-- Records for this task follows --

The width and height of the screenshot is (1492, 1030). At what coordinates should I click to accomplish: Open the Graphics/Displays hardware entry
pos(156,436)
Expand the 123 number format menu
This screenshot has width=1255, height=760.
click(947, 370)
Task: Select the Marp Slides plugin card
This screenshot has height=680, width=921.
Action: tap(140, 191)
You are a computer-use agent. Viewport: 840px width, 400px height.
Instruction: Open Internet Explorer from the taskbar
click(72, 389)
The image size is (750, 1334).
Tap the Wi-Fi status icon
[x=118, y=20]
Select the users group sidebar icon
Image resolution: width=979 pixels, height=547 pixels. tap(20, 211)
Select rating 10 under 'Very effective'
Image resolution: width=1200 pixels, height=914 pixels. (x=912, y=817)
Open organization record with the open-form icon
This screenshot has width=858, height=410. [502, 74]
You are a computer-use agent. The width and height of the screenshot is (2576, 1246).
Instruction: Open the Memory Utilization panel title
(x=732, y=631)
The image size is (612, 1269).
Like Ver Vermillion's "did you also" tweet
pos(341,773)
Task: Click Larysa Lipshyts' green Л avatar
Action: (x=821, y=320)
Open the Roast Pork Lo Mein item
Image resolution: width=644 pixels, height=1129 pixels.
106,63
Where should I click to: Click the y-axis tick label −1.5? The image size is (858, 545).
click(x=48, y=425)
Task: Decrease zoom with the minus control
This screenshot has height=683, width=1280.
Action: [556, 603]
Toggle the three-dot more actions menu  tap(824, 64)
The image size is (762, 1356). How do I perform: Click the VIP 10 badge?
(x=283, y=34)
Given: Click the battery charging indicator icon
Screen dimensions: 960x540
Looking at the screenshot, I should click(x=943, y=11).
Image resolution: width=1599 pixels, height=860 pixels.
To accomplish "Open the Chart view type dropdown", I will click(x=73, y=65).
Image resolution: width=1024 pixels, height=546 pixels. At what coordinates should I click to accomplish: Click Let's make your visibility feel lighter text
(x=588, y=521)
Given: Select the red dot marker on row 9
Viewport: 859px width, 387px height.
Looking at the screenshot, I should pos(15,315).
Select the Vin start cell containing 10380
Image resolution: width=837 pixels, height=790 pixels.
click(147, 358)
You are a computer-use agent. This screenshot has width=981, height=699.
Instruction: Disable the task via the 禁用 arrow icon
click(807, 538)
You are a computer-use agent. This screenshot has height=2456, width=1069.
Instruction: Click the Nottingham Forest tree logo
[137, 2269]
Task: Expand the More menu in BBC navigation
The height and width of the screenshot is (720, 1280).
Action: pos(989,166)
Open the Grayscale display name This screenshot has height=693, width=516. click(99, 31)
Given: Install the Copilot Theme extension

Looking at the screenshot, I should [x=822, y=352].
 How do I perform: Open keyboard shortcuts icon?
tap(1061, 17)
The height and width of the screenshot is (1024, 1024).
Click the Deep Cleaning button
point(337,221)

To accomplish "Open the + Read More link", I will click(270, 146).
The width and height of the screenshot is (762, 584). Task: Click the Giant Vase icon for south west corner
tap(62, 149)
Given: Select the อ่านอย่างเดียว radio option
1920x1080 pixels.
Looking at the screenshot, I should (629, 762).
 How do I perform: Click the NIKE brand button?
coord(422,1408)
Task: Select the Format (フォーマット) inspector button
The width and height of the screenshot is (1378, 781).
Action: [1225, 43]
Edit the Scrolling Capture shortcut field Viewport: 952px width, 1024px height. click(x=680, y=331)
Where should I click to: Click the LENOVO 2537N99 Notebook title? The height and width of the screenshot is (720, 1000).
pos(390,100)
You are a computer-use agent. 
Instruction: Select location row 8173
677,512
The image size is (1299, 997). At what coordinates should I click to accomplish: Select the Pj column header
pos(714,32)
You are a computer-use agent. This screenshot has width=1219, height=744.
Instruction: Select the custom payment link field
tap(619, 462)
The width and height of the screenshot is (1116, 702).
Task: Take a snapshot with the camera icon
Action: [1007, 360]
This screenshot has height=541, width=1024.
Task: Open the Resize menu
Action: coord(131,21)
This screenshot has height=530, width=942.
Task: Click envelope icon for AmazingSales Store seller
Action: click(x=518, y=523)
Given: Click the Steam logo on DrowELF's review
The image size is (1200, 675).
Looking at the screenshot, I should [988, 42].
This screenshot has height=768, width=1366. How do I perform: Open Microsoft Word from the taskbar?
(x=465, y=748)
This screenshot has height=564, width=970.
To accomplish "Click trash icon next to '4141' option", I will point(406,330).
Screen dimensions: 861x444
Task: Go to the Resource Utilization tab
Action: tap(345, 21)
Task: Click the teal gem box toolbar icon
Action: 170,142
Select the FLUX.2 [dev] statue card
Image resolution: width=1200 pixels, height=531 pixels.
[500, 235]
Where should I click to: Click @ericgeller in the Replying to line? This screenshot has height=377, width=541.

-- Records for this task concluded --

**Problem statement:**
Output the whole listing again, keeping every line identical.

**The answer:**
The width and height of the screenshot is (1492, 1030). At what coordinates should I click to accomplish: Open the Graphics/Displays hardware entry
pos(156,436)
Expand the 123 number format menu
This screenshot has width=1255, height=760.
click(947, 370)
Task: Select the Marp Slides plugin card
This screenshot has height=680, width=921.
Action: tap(140, 191)
You are a computer-use agent. Viewport: 840px width, 400px height.
Instruction: Open Internet Explorer from the taskbar
click(72, 389)
The image size is (750, 1334).
Tap the Wi-Fi status icon
[x=118, y=20]
Select the users group sidebar icon
Image resolution: width=979 pixels, height=547 pixels. tap(20, 211)
Select rating 10 under 'Very effective'
Image resolution: width=1200 pixels, height=914 pixels. (x=912, y=817)
Open organization record with the open-form icon
This screenshot has width=858, height=410. [502, 74]
You are a computer-use agent. The width and height of the screenshot is (2576, 1246).
Instruction: Open the Memory Utilization panel title
(x=732, y=631)
The image size is (612, 1269).
Like Ver Vermillion's "did you also" tweet
pos(341,773)
Task: Click Larysa Lipshyts' green Л avatar
Action: (x=821, y=320)
Open the Roast Pork Lo Mein item
Image resolution: width=644 pixels, height=1129 pixels.
106,63
Where should I click to: Click the y-axis tick label −1.5? The image size is (858, 545).
click(x=48, y=425)
Task: Decrease zoom with the minus control
This screenshot has height=683, width=1280.
Action: [556, 603]
Toggle the three-dot more actions menu  tap(824, 64)
The image size is (762, 1356). How do I perform: Click the VIP 10 badge?
(x=283, y=34)
Given: Click the battery charging indicator icon
Screen dimensions: 960x540
Looking at the screenshot, I should click(x=943, y=11).
Image resolution: width=1599 pixels, height=860 pixels.
To accomplish "Open the Chart view type dropdown", I will click(x=73, y=65).
Image resolution: width=1024 pixels, height=546 pixels. At what coordinates should I click to accomplish: Click Let's make your visibility feel lighter text
(x=588, y=521)
Given: Select the red dot marker on row 9
Viewport: 859px width, 387px height.
Looking at the screenshot, I should pos(15,315).
Select the Vin start cell containing 10380
Image resolution: width=837 pixels, height=790 pixels.
click(147, 358)
You are a computer-use agent. This screenshot has width=981, height=699.
Instruction: Disable the task via the 禁用 arrow icon
click(807, 538)
You are a computer-use agent. This screenshot has height=2456, width=1069.
Instruction: Click the Nottingham Forest tree logo
[137, 2269]
Task: Expand the More menu in BBC navigation
The height and width of the screenshot is (720, 1280).
Action: pos(989,166)
Open the Grayscale display name This screenshot has height=693, width=516. click(99, 31)
Given: Install the Copilot Theme extension

Looking at the screenshot, I should [x=822, y=352].
 How do I perform: Open keyboard shortcuts icon?
tap(1061, 17)
The height and width of the screenshot is (1024, 1024).
Click the Deep Cleaning button
point(337,221)

To accomplish "Open the + Read More link", I will click(270, 146).
The width and height of the screenshot is (762, 584). Task: Click the Giant Vase icon for south west corner
tap(62, 149)
Given: Select the อ่านอย่างเดียว radio option
1920x1080 pixels.
Looking at the screenshot, I should (629, 762).
 How do I perform: Click the NIKE brand button?
coord(422,1408)
Task: Select the Format (フォーマット) inspector button
The width and height of the screenshot is (1378, 781).
Action: [1225, 43]
Edit the Scrolling Capture shortcut field Viewport: 952px width, 1024px height. click(x=680, y=331)
Where should I click to: Click the LENOVO 2537N99 Notebook title? The height and width of the screenshot is (720, 1000).
pos(390,100)
You are a computer-use agent. 
Instruction: Select location row 8173
677,512
The image size is (1299, 997). At what coordinates should I click to accomplish: Select the Pj column header
pos(714,32)
You are a computer-use agent. This screenshot has width=1219, height=744.
Instruction: Select the custom payment link field
tap(619, 462)
The width and height of the screenshot is (1116, 702).
Task: Take a snapshot with the camera icon
Action: [1007, 360]
This screenshot has height=541, width=1024.
Task: Open the Resize menu
Action: coord(131,21)
This screenshot has height=530, width=942.
Task: Click envelope icon for AmazingSales Store seller
Action: click(x=518, y=523)
Given: Click the Steam logo on DrowELF's review
The image size is (1200, 675).
Looking at the screenshot, I should [988, 42].
This screenshot has height=768, width=1366. How do I perform: Open Microsoft Word from the taskbar?
(x=465, y=748)
This screenshot has height=564, width=970.
To accomplish "Click trash icon next to '4141' option", I will point(406,330).
Screen dimensions: 861x444
Task: Go to the Resource Utilization tab
Action: tap(345, 21)
Task: Click the teal gem box toolbar icon
Action: 170,142
Select the FLUX.2 [dev] statue card
Image resolution: width=1200 pixels, height=531 pixels.
[500, 235]
Where should I click to: Click @ericgeller in the Replying to line? This screenshot has height=377, width=541.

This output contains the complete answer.